Excerpts from a dataset
= Beginning of Section =

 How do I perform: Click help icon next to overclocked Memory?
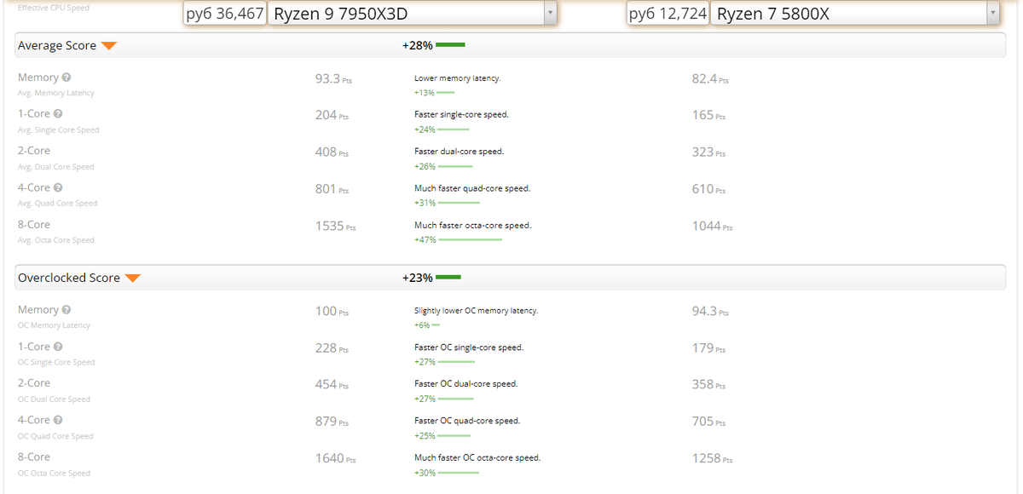click(x=66, y=310)
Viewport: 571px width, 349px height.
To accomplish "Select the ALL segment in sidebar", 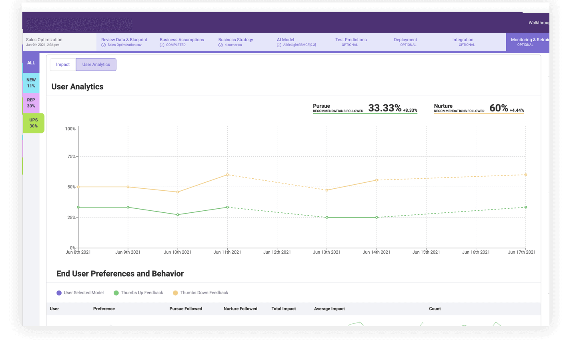I will (31, 63).
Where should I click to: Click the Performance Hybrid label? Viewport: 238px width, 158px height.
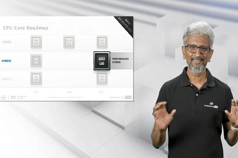(120, 61)
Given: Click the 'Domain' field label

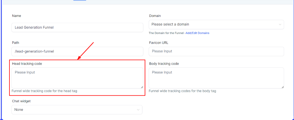Looking at the screenshot, I should 155,16.
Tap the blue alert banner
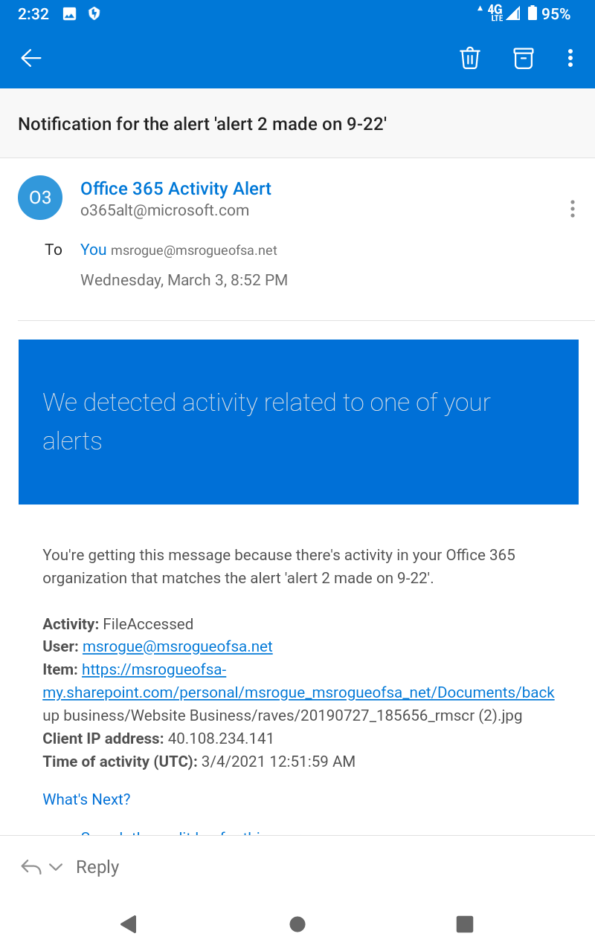The height and width of the screenshot is (951, 595). click(298, 421)
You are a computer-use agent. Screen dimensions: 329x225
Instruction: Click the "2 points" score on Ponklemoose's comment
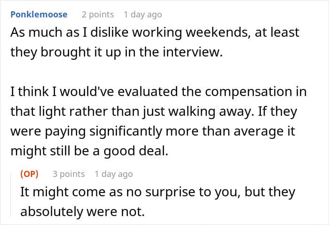pos(98,15)
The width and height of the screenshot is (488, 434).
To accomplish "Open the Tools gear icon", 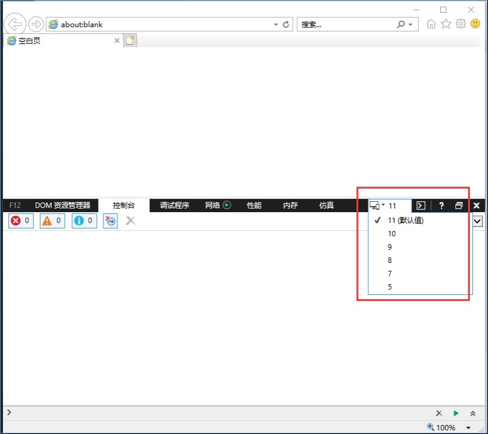I will pyautogui.click(x=460, y=24).
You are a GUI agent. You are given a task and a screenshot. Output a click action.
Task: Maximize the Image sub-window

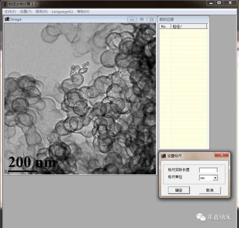(142, 19)

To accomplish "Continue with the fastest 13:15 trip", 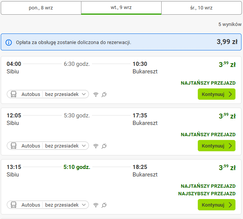I will click(x=217, y=205).
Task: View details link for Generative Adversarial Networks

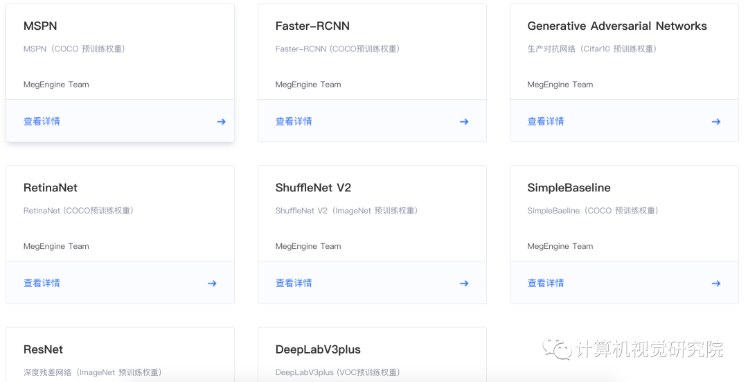Action: pos(546,122)
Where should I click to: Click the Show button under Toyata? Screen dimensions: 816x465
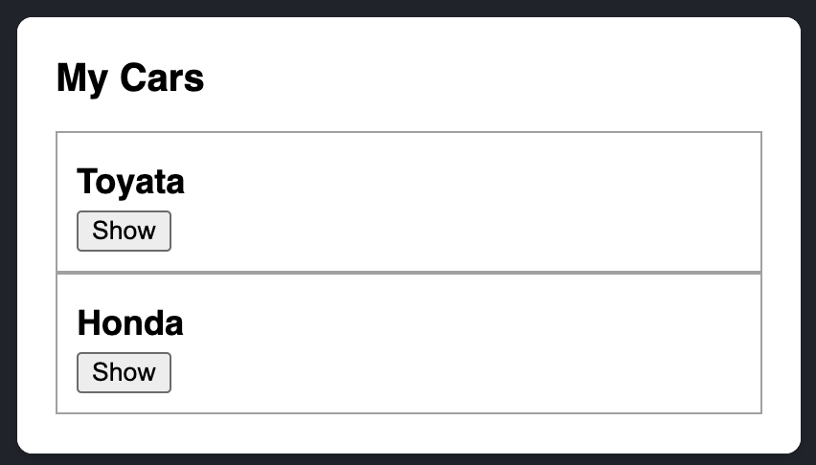pos(124,231)
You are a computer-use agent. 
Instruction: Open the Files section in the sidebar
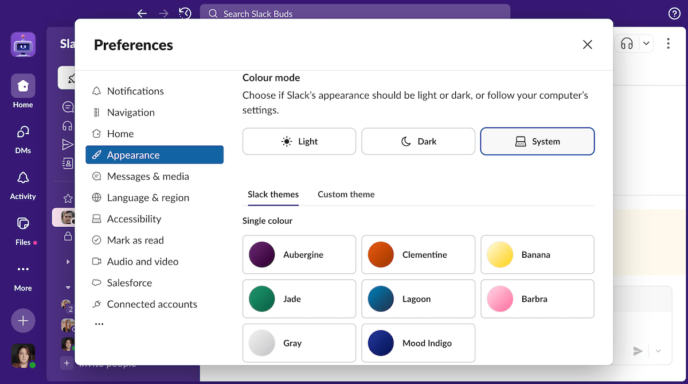pyautogui.click(x=23, y=224)
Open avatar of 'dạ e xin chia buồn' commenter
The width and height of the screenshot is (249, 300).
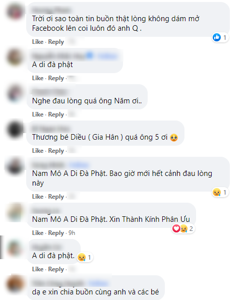15,284
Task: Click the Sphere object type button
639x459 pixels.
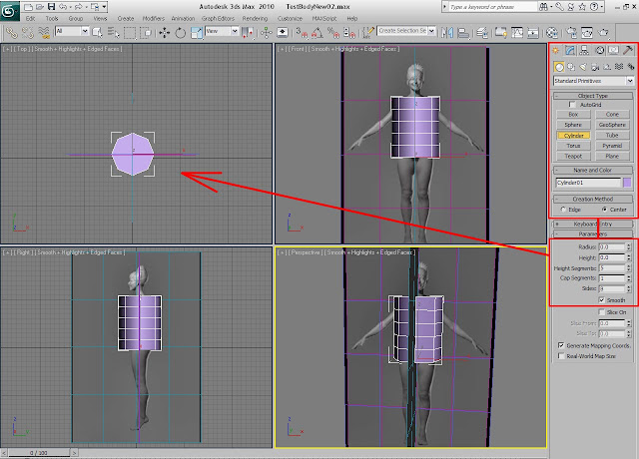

= End of Section =

▶ _Assigned task_
In the records above, find each line with the string "computer" and list it.

▶ _Solution to the problem_
You are a computer-use agent. Screen dimensions: 329x225
You are a computer-use agent. 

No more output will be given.